Lysine has also been found to be effective in reducing anxiety and cortisol levels. Cortisol is our main stress-hormone and circulation of excess cortisol in the body can have cascading effects, from slowed metabolism to reduced immune system function.
One of the more notable benefits of lysine is its effect on herpes simplex virus (HSV)—both types 1 and 2, otherwise known as cold sores or genital herpes. One study found that lysine consumption of over three grams per day improved participants’ recovery time during a flare. The herpes virus feeds on arginine, another amino acid, and lysine is an antimetabolite of arginine. This means that with increased lysine intake, arginine-fueled viral growth is limited. Those who are wanting to take hold of their HSV symptoms through diet should focus on both increasing sources of lysine in their diet while limiting sources of arginine as much as possible. Arginine is essential for viral replication of any kind throughout the body, so these benefits span to all viruses. Plus, lysine helps produce vital hormones and other immune cells like antibodies.
Translation? Lysine is a big player in your overall immune health, and it's a key part of maintaining your mental health and mood, too. Bonus lysine benefits include potential for improved blood sugar and blood pressure control.
8 lysine foods to stock up on
Most people don’t get enough lysine in their diet. Because it’s an essential amino acid, symptoms associated with deficiency can include fatigue, anemia, nausea, dizziness, decreased appetite, agitation, and slowed growth and healing. The daily recommended intake for lysine is generally somewhere between 2,000 and 3,000 mg per day but a good rule of thumb is to shoot for at least 1,000 mg every day. Here are some of the best food sources to help you get your daily dose.
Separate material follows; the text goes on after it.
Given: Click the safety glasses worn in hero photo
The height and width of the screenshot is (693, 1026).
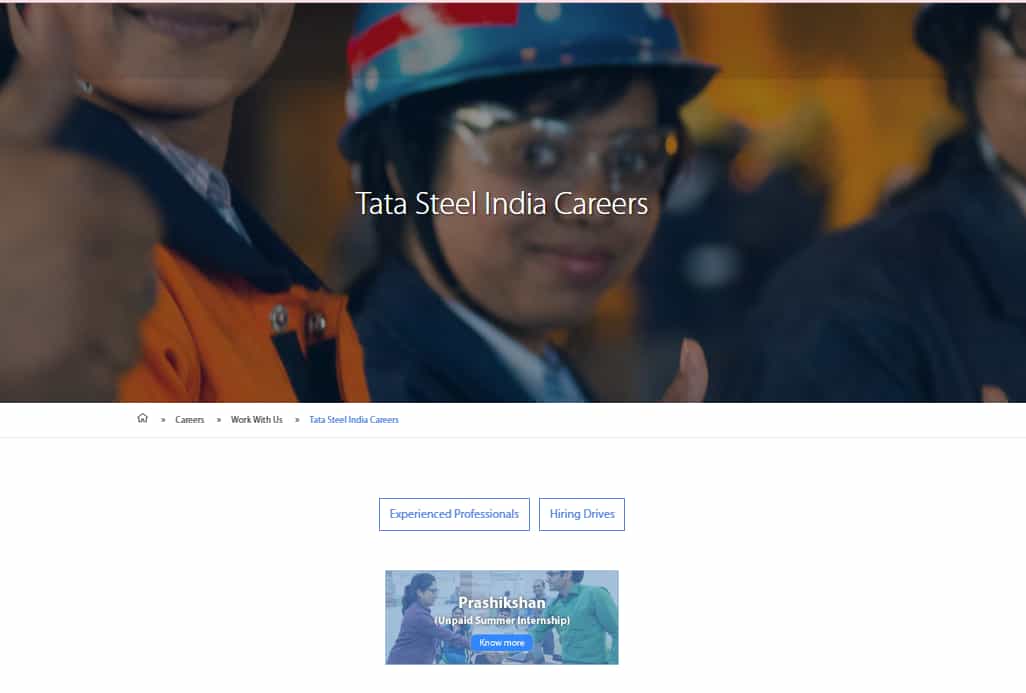Looking at the screenshot, I should tap(563, 147).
Chicken is not only a great source of lean protein, but it really delivers when it comes to lysine. A mere three ounces of boneless, skinless chicken breast provides 2,621 mg of lysine. As if you needed another reason to make chicken tikka masala this weekend…
A tasty plant-based protein, tofu is an incredible vegan option for meeting your daily lysine needs. One cup of firm tofu contains 2,225 mg of lysine, giving meat a real run for its money.
Oysters, shrimp, tuna, and even king crab are all packed with lysine. Just one king crab leg will pretty much knock out your lysine needs for the day, containing a whopping 2,257 mg of lysine, while three ounces of tuna offers an equally impressive 2,335 mg.
If you haven’t yet heard of this buzzworthy superfood, spirulina is a kind of blue-green algae that flourishes in both fresh and saltwater. It is absolutely packed with antioxidants and nutrients, including lysine. Just two tablespoons provides 420 mg of lysine.
5. Dairy products
While many have written off dairy for one reason or another, there’s no arguing that these products contain many of the different amino acids, including lysine. An eight ounce glass of milk boasts 691 mg of lysine, low-fat ricotta cheese provides a noteworthy 1,678 mg per half cup, and cream cheese offers 2,859 mg per two ounces.
Legumes are great meatless protein options that also provide a hefty dose of fiber and micronutrients. They also contain amounts of lysine that will help you meet your daily goals. For example, per cup, canned navy beans contain 1,381 mg, green peas have 502 mg, and lentils have about 1,300 mg.
With 452 mg of lysine per one large egg, these conveniently-packaged protein bombs are great sources of lysine. There is lysine in both the yolk and the white, so to get the most bang for your buck, spring for the whole egg—duh.
Beyond being an incredible source of fiber and antioxidants that can help protect against chronic illness like heart disease and type 2 diabetes, quinoa also delivers in the lysine department. One cup gets you 452 mg closer to your daily needs.
Whether it be to soften anxiety, boost your immune system, or speed recovery from a cold sore, lysine is a great addition to your diet for so many reasons. These foods can help you meet your lysine goals both seamlessly and deliciously.